Clippers forward Kawhi Leonard (2) stretches for the ball as Raptors forward OG Anunoby (3) looks on during the second half of a game Dec. 11.
(Nathan Denette / Associated Press)

Only twice in their 10 games together have both Leonard and George shot better than 40% from the field, and George missed nine of his first 10 shots against the Raptors (16-8). The Clippers (19-7) got by because of the strength of their role players. Lou Williams scored 18 points, Montrezl Harrell had 10, Maurice Harkless added 14 and Patrick Beverley finished with 11 in 19 minutes before leaving the game only three minutes into the second half after suffering a concussion while running into Raptors center Marc Gasol.

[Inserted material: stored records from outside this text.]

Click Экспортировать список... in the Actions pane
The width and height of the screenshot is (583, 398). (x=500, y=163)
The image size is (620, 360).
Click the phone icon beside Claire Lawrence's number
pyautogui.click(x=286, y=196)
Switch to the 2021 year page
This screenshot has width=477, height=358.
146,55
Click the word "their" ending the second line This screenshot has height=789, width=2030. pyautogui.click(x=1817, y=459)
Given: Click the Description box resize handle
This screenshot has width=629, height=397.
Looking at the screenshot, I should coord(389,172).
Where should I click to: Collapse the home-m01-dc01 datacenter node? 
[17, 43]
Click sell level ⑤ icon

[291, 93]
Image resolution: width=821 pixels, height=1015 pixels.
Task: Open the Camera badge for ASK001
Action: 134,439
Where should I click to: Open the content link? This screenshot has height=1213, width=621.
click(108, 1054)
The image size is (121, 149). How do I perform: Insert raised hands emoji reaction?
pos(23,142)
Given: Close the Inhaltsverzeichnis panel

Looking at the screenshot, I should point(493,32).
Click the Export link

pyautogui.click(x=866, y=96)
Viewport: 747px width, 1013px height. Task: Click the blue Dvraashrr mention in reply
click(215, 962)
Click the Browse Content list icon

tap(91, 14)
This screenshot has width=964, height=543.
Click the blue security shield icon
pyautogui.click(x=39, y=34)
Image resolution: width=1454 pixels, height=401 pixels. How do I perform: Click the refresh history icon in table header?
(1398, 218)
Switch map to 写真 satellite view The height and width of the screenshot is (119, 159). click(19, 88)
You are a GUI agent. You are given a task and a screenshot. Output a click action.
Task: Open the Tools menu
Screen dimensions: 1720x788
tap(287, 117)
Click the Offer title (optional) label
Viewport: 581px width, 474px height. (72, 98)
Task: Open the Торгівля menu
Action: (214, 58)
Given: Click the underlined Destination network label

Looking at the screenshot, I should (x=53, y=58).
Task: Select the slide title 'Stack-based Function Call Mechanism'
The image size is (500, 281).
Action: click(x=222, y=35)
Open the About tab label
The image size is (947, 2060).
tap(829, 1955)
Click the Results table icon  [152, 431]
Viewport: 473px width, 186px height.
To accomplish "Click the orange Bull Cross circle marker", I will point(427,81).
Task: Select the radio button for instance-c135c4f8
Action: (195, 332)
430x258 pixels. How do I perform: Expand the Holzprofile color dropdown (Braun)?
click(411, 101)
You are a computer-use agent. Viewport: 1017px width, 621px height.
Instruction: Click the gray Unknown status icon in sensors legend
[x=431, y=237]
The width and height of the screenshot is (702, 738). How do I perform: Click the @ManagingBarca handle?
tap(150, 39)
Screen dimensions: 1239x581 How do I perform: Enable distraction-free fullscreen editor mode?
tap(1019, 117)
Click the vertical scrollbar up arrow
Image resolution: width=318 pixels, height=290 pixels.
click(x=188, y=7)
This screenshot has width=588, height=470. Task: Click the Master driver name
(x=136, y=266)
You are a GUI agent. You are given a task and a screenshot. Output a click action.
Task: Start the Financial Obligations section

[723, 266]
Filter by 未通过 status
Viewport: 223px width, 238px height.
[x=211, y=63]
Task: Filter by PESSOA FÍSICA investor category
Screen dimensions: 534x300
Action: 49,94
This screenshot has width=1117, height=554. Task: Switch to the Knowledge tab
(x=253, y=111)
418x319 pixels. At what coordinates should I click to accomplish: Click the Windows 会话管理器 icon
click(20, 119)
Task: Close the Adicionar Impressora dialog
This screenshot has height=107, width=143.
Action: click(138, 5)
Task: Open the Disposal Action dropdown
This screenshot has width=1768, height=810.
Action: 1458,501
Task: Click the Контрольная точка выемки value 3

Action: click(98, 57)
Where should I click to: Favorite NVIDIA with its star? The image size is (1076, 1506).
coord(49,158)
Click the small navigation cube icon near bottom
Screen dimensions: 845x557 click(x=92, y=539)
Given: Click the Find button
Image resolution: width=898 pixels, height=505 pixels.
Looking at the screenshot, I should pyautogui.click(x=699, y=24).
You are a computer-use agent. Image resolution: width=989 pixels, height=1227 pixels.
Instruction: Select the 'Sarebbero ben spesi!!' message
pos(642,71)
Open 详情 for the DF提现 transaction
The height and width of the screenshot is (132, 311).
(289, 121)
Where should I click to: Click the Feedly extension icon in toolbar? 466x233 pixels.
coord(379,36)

The Clippers’ lead grew to 20 only to be trimmed to five later in the third quarter but their switch to a zone defense, together with Leonard’s seven points and three assists in the third quarter, made their lead unassailable for much of the fourth quarter. With three minutes to play, entire sections had emptied. Silence replaced the roars.

A receiving line of Raptors players waited for Leonard after it was over, and then he retired to the locker room. Moving the championship ring between his fingers, he took a closer look.

“I just think he understands, and I understand, how loyal and how much this city really loves their basketball team,” said Williams, the Clippers reserve who played one season in Toronto. “I thought I did something by winning the first sixth man in their franchise history.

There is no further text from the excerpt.